Columbia University averted another confrontation between students and police earlier in the day. The situation there remained tense, with campus officials saying it would continue talks with protesters for another 48 hours.

On a visit to campus, U.S. House Speaker Mike Johnson, a Republican, called on Columbia University President Minouche Shafik to resign “if she cannot bring order to this chaos.”

“If this is not contained quickly and if these threats and intimidation are not stopped, there is an appropriate time for the National Guard,” he said.

Shafik had set a midnight Tuesday deadline to reach an agreement on clearing an encampment, but the school extended negotiations, saying it was making “important progress.”

On Wednesday evening, a Columbia spokesperson said rumors that the university had threatened to bring in the National Guard were unfounded. “Our focus is to restore order, and if we can get there through dialogue, we will,” said Ben Chang, Columbia’s vice president for communications.

Columbia graduate student Omer Lubaton Granot, who put up pictures of Israeli hostages near the encampment, said he wanted to remind people that there were more than 100 hostages still being held by Hamas.

“I see all the people behind me advocating for human rights,” he said. “I don’t think they have one word to say about the fact that people their age, that were kidnapped from their homes or from a music festival in Israel, are held by a terror organization.”

Harvard law student Tala Alfoqaha, who is Palestinian, said she and other protesters want more transparency from the university.

“My hope is that the Harvard administration listens to what its students have been asking for all year, which is divestment, disclosure and dropping any sort of charges against students,” she said.

Police first tried to clear the encampment at Columbia last week, when they arrested more than 100 protesters. The move backfired, acting as an inspiration for other students across the country to set up similar encampments and motivating protesters at Columbia to regroup.

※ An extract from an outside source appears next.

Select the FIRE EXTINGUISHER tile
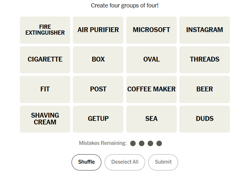 coord(45,30)
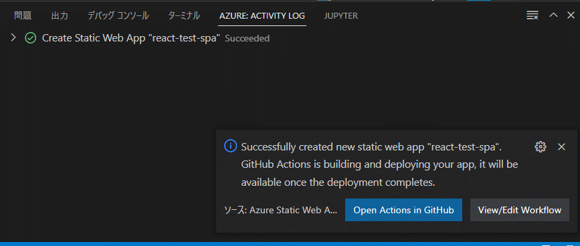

On Wednesday about 60 tents remained at the Columbia encampment, which appeared calm. Security remained tight around campus, with identification required and police setting up metal barricades.

Columbia said it had agreed with protest representatives that only students would remain at the encampment and they would make it welcoming, banning discriminatory or harassing language.

On the University of Minnesota campus, a few dozen students rallied a day after nine protesters were arrested when police took down an encampment in front of the library. U.S. Rep. Ilhan Omar, whose daughter was among the demonstrators arrested at Columbia last week, attended a protest later in the day.

A group of more than 80 professors and assistant professors signed a letter Wednesday calling on the university’s president and other administrators to drop any charges and to allow future encampments without what they described as police retaliation.

They wrote that they were “horrified that the administration would permit such a clear violation of our students’ rights to freely speak out against genocide and ongoing occupation of Palestine.”

Israeli Prime Minister Benjamin Netanyahu lashed out at the pro-Palestinian demonstrations on U.S. college campuses in a video statement released Wednesday, saying the response of several university presidents has been “shameful” and calling on state, local and federal officials to intervene.

Students at some protests were hiding their identities and declined to identify themselves to reporters, saying they feared retribution. At an encampment of about 40 tents at the heart of the University of Michigan’s campus in Ann Arbor, almost every student wore a mask, which was handed to them when they entered.

The upwelling of demonstrations has left universities struggling to balance campus safety with free speech rights. Many long tolerated the protests, but are now doling out more heavy-handed discipline, citing safety concerns.

At New York University this week, police said 133 protesters were taken into custody and all had been released with summonses to appear in court on disorderly conduct charges. More than 40 protesters were arrested Monday at an encampment at Yale University.